Les systèmes dans lesquels les bénéficiaires de régimes de retraite prendront leur retraite sont façonnés par les décisions de placement prises aujourd’hui. Et les rendements générés par ces placements dépendent du maintien de la santé de ces systèmes. Les investisseurs à l’échelle du système comprennent cette dynamique et agissent en conséquence.
Rosalie Vendette
directrice, Quinn+Partners
Rosalie Vendette est responsable des services offerts aux propriétaires d’actifs chez Quinn+Partners. Experte en investissement durable, elle possède plus de vingt ans d’expérience à conseiller des propriétaires et des gestionnaires d’actifs afin de favoriser des changements durables et transformationnels.
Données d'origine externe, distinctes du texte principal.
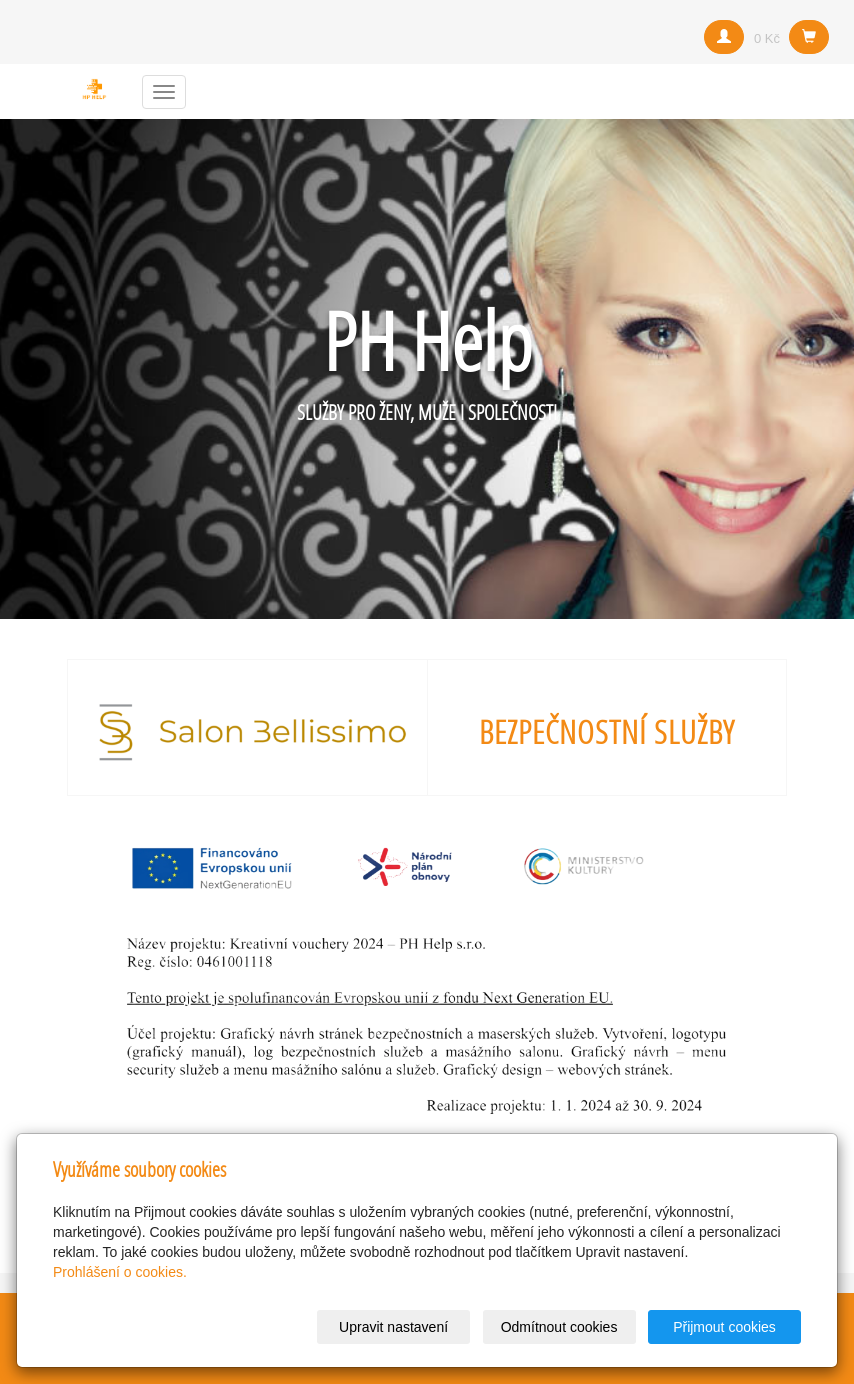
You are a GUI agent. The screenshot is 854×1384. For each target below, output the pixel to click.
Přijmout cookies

Elle a notamment accompagné les fonds de retraite de la Maple 8 au Canada, ainsi que des banques et des assureurs mondiaux, dans l’intégration des facteurs environnementaux, sociaux et de gouvernance (ESG) à la gouvernance, à la gestion du risque et à la création de valeur. Rosalie détient une certification en gouvernance climatique de l’Institut canadien du droit climatique et enseigne la finance durable aux étudiants du MBA exécutif (EMBA) HEC–McGill.
Jason Sukhram
directeur, Quinn+Partners

Jason Sukhram est directeur chez Quinn+Partners et dirige les services d’investissement responsable et d’investissement d’impact. Il cumule plus de 12 ans d’expérience à conseiller des clients de divers secteurs sur la façon de mobiliser les capitaux pour produire des résultats positifs et mesurables pour les personnes et la planète, tout en générant des rendements financiers. Jason détient un MBA ainsi qu’un diplôme en génie de l’Université de Toronto.